By Kate Crowley
We were beginning to think that we might not have any resident bluebirds this summer.  We heard a male singing earlier in June, but then he vanished.  Their chirrupy call is one my ears catch quickly, especially when it hasn’t been heard for eight months.  It is a call that immediately illicit the word, ‘bluebird’ from both Mike and I. 
The eastern bluebird is a conservation success story.  In the first half of the 20th century they were common birds across the eastern U.S., especially around farmlands, since they prefer open spaces to nest and hunt for food.  At that time people used wood fence posts around their farmsteads and fields.  These naturally rotted and provided excellent nest cavities for this small relative of the robin. Aging trees with cavities created by woodpeckers also were favored by bluebirds. But by mid-century, it is estimated that the bluebird population had reached a point of 90% decline. Times changed and so did the landscape as the small farms were sold or absorbed into bigger, single crop aggregations.  Wooden fences came down to be replaced with metal poles and wire.  People found old and dying trees to be unsightly or worrisome if near buildings and so they too came down.  In addition, two non-native species of birds are fierce competitors with bluebirds for nest sites.  The house sparrow and European starling will invade bluebird houses and destroy the eggs or chicks and then make it their own.  All of these problems would be more than enough for any bird to survive, but since bluebirds are mainly insect eaters the growing use of agricultural and garden pesticides had an impact on their food supply. 
Luckily, some people recognized what was happening and started to take action to reverse the decline so that the bluebird didn’t join the passenger pigeon as just a fading memory.  Nest boxes were made and put out in habitat that looked suitable. In 1934 the concept of Bluebird Trails came into existence in Illinois when made-made boxes were placed along rural roads and caring people monitored them throughout the summer breeding season.  Bluebirds transitioned very quickly and easily to these (mostly) wooden boxes.  The style that has gained most in popularity is known as the Peterson nest box, named after the man who came up with the design.
We have had these kinds of nest boxes in place for all of the 28 years we have lived here and they have been put to use nearly every one of those years, usually by bluebirds, but sometimes by tree swallows, who are also cavity nesters.  In fact, it is suggested that you always put up two of the boxes near one another so that the two species can each have their own place and not get into fights over ownership. 

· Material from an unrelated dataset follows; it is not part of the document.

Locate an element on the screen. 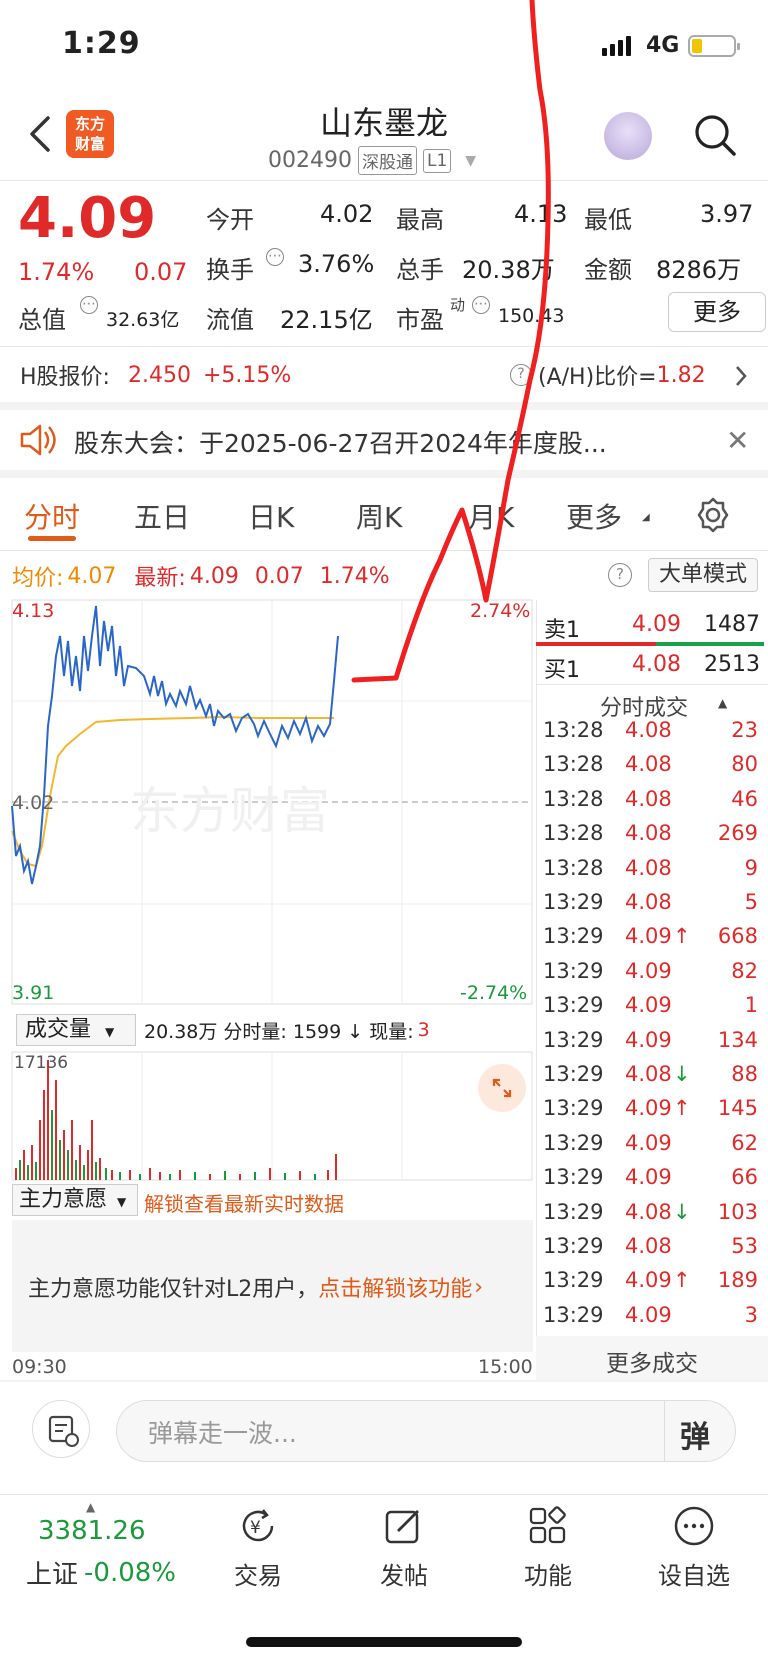  open-label: 今开 is located at coordinates (230, 220).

This year the tree swallows visited briefly and moved on and as I said at the beginning we had about given up on the bluebirds, but then one day last week I was out working in the front yard and I heard a pair of the birds calling, both the male and female were making their special “cheery, cheery” call as if in conversation.  They were also flying from one side of the yard to the other and occasionally landing on or near one of the nest boxes mounted on the old corral fence. 

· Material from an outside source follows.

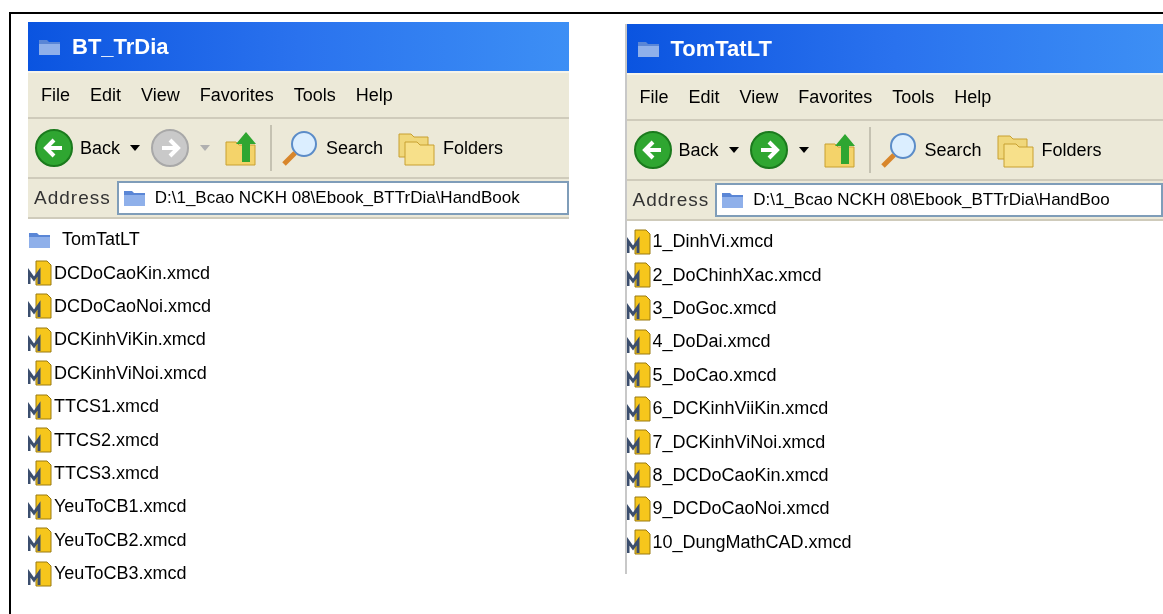 The image size is (1163, 614). Describe the element at coordinates (101, 240) in the screenshot. I see `file-name: TomTatLT` at that location.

Then I watched them fly down to another nest box that stands near a big red pine.  There was much ‘discussion’ going on as the male flew up to the entry hole and peered inside.  The female was sitting on a nearby branch, but soon she flew down and fluttered impatiently around him until he moved away and she took her turn looking inside.  Have you ever watched the TV show “House hunters”?  The (usually) young couples spend hours looking and critiquing every little detail of the houses they’re shown.  This is what I was reminded of as I watched the two bluebirds inspecting this nest box.  Finally they flew off and resumed their search of just the right place in the neighborhood.
A couple days later I decided to look in one of the nest boxes on the corral fence.  I opened it up and found a neat, compact nest and with my fingers I could feel four small warm eggs.  Now I was really confused because there is no way the birds could have built the nest and laid 4 eggs in the two days since they were out looking at the other houses.  I will never know what that was all about, but we are thrilled that they have started a new family, even if it is weeks later than normal. 
Bluebirds can raise two to three broods of young each summer if conditions are right, but considering the delay of this season’s first nest, they will have to be very lucky and determined to raise two.  The eggs are incubated for two weeks and it will be two or three more weeks before the chicks fledge from the nest.  Following this, the female may start a second brood while the male helps the first ones forage and learn the ways of survival.  Statistically, only 50% of young birds make it through their first year, so having multiple broods is the only way to increase a population over time. 
While insects are their main food supply early in the year and through the summer, bluebirds will switch to fruit as the summer wanes, allowing some to overwinter in cold climates as long as there are fruits on trees for them to eat. 
Be on the lookout for these cheerful, bright blue birds as you travel the backcountry roads for they will often perch on the wires of fences, as well as the higher electric wires.  And for those of you who have put up houses, thanks for your help securing a better future for the Eastern bluebird.